In the passage below about morality and force, could you rewrite the part starting at "In order to" and ending at "butressed by Force.", swapping "habit" for "custom"?

> DOCUMENT EXTRACT
----------
That’s only true for those who hold that morality is absolute. Or if not absolute, flexible only to a certain extent. On the other hand, there are many of us who are perfectly arbitrary in our moral choices, who pull haphazardly from personal opinion, tradition, or what-have-you. Wouldn’t say they rely on any higher power, only a mixture of their own reason and accident.

“Nature is pure war, with every man against another. Fear of death is the only way to keep peace; so man is civilized by the restraint of violence against him for transgressions upon his neighbor.”

Have you been reading Hobbes?

“The notion that children need to be indoctrinated and badgered into thinking a certain way is the insecurity of adults”

Yes, and most adults are rightly insecure, because they don’t just want their kids to survive; they want them to prosper. Any random kid can learn how to live on his own, slowly, as he goes. He could benefit from guidance, even if he doesn’t have to listen to anyone if he chooses not to.

“a universal dissatisfaction with mortality reaching out for an eternal ideal”

Not sure how this fits the previous clause, but hey, yeah. Except most people aren’t dissatisfied with morality, at least not much more than they are disastisfied with flat tires and such. They are upset with particular parts of traditional and speculative morality, especially the parts that haven’t worked out for them. But their moral system is an iceburg. Only conscious of one-tenth. The rest they integrate into their thinking unthinkingly.

“Whether this is done by atheists or by religionists, it is exactly the same.”

I tend to agree. Lots of atheists are hardliners. Never understood why they carp on and on about how theists are wrong when they contend that there is no morality without god. You’ve just unbound yourself from Prometheus’ rock. Live a little!

They’re so damn quick to assert that we can have our Not-God and eat morality too. We can get rid of ugly, old prostration, trading it in for utilitarianism, “objectivism,” or Marxism. Oftener than not, trading it in for a more rigid system, and a system less likely to be sustained since, as I’ve mentioned, it is natural for people to be unconscious of most of their morality. Who wants to be a vegan, drive Yugos, take a bag along with you to the grocery store, etc., when it’s much easier to go to church once a year.

All this is why I enjoy people like James Fitzjames Stephen. I don’t want to say people who are honest, but people who are smart enough to realize that fine distinctions between good coercion and bad coercion are too clever. Coercion is coercion. Morality is about Force. Government is about Force.

In order to make people live a certain way, you’ve got to have Force, to use or for deterrence’s sake. At least in the beginning. After a while, you may use habit. But habit has to be butressed by Force.
----------
> SOURCE MATERIAL
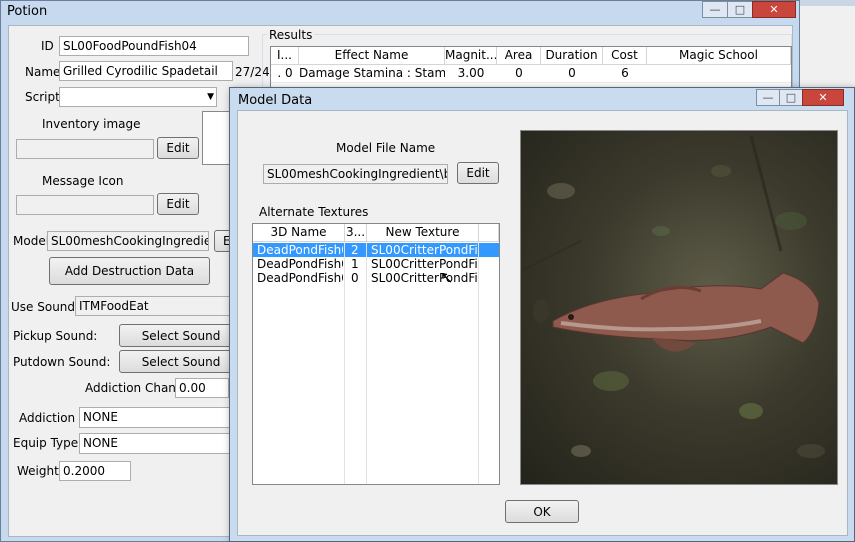 The width and height of the screenshot is (855, 542). I want to click on addiction-label: Addiction, so click(48, 418).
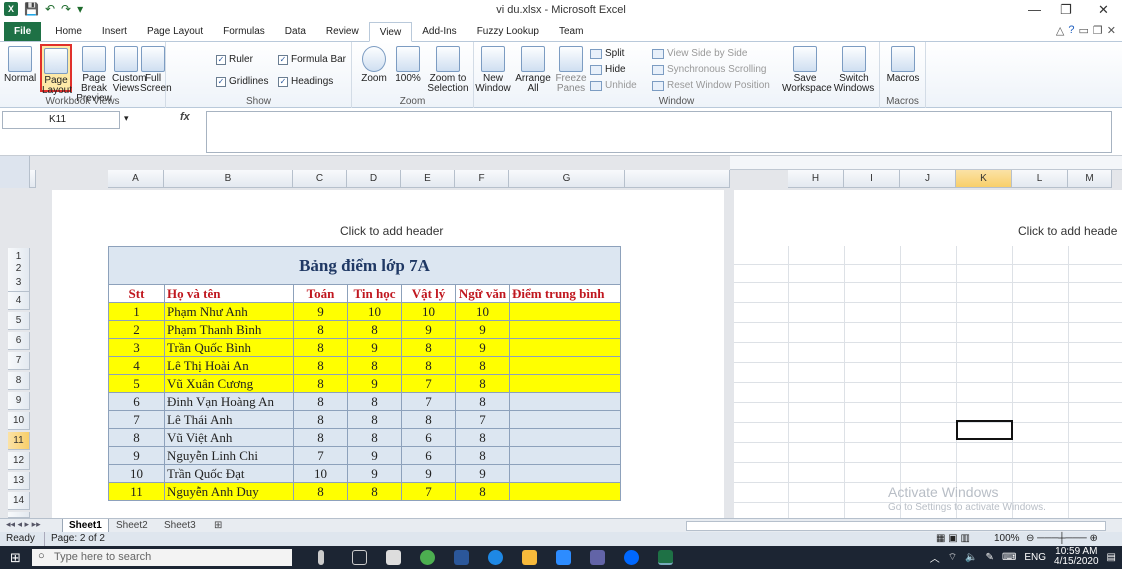  Describe the element at coordinates (1090, 179) in the screenshot. I see `column-header: M` at that location.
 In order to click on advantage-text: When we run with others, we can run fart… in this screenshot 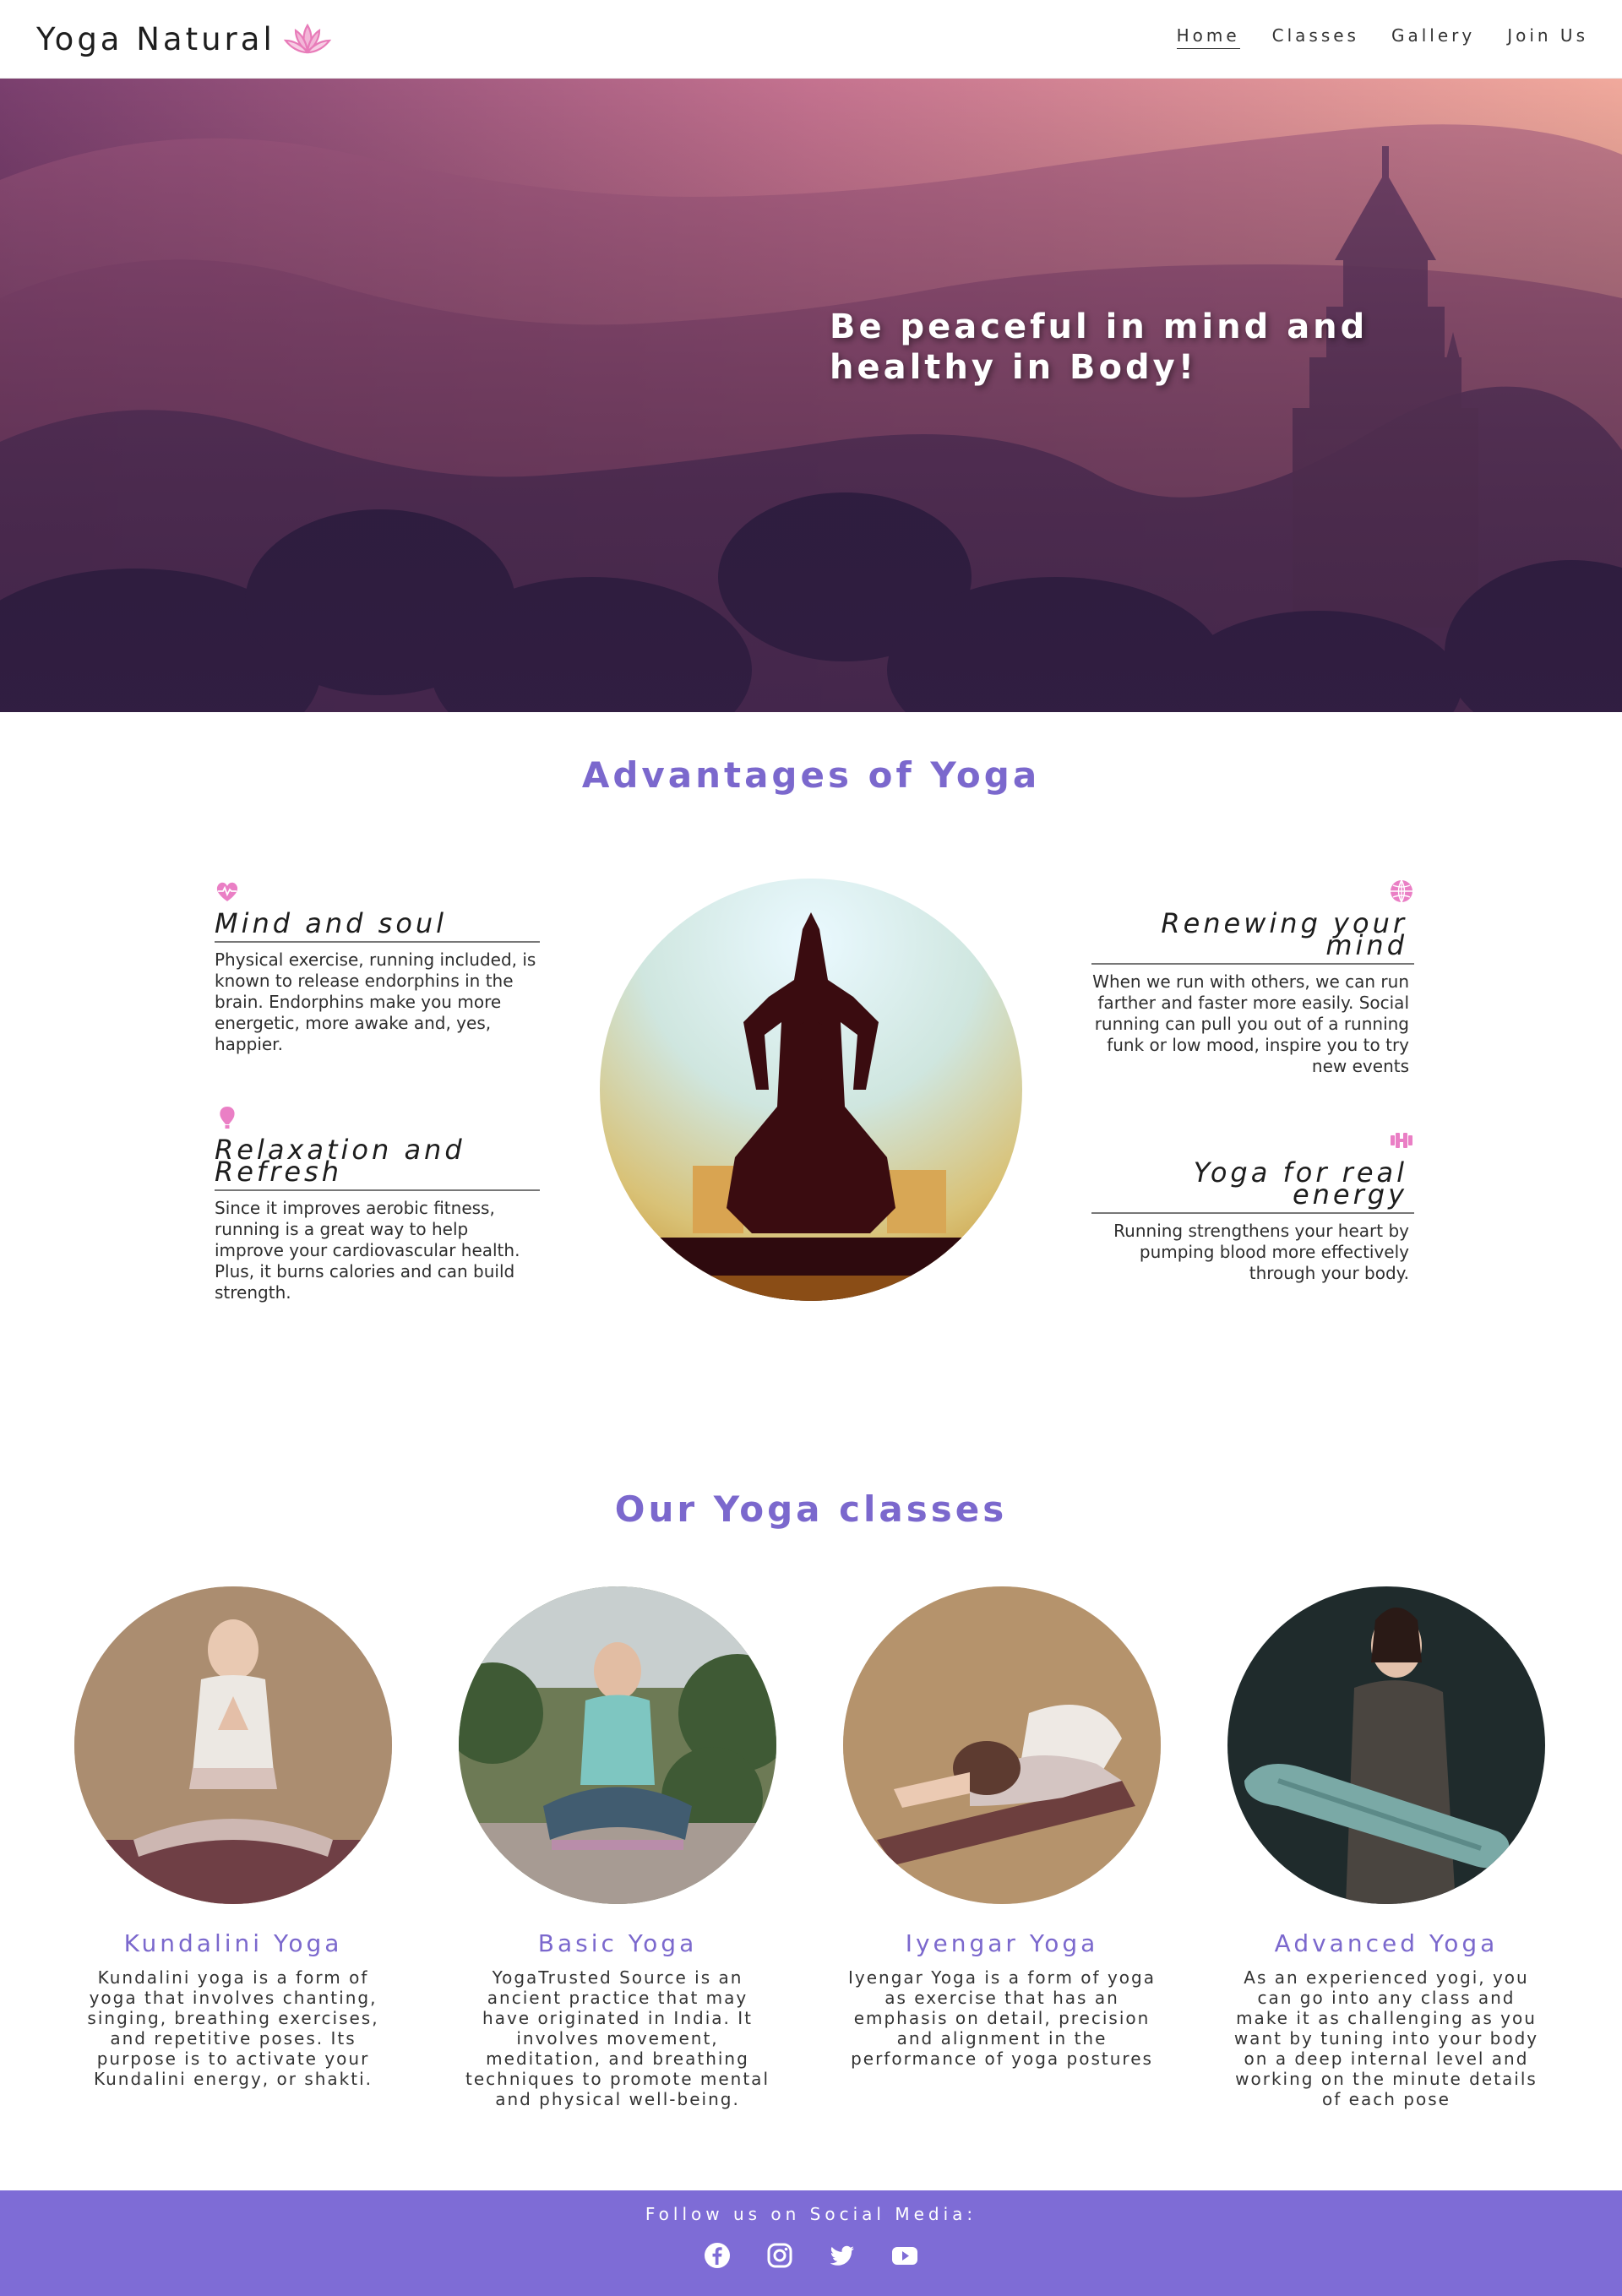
----------
> EXERCISE RESPONSE
In order to make people live a certain way, you’ve got to have Force, to use or for deterrence’s sake. At least in the beginning. After a while, you may use custom. But custom has to be butressed by Force.